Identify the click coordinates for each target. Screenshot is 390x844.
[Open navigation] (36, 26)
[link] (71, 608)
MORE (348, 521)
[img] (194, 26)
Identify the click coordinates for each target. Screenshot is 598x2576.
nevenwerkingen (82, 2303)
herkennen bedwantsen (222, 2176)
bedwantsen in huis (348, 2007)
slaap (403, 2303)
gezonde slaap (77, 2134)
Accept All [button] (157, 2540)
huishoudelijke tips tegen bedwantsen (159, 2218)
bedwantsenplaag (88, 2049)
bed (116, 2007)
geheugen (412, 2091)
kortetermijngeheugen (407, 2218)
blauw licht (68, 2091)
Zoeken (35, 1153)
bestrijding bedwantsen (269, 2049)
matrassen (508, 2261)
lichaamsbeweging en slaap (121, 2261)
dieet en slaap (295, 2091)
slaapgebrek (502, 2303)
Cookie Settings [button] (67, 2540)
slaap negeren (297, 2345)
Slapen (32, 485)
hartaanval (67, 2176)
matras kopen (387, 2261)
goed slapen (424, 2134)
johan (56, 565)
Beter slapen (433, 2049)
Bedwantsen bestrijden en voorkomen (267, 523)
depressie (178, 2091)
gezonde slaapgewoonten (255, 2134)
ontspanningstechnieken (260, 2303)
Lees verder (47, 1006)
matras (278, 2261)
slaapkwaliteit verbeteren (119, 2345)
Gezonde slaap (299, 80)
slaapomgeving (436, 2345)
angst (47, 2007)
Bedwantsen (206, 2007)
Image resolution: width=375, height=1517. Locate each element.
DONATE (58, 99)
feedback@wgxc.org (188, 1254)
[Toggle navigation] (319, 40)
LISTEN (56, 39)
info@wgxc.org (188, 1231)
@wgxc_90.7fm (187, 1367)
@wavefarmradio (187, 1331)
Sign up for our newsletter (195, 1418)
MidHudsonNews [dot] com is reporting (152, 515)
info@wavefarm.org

◆ Work item ◆
Restate, word for word, the final stretch of the entries above: the line containing "[Toggle navigation] (319, 40)" and every line after it, up to and including the last.

◆ Expected answer ◆
[Toggle navigation] (319, 40)
LISTEN (56, 39)
info@wgxc.org (188, 1231)
@wgxc_90.7fm (187, 1367)
@wavefarmradio (187, 1331)
Sign up for our newsletter (195, 1418)
MidHudsonNews [dot] com is reporting (152, 515)
info@wavefarm.org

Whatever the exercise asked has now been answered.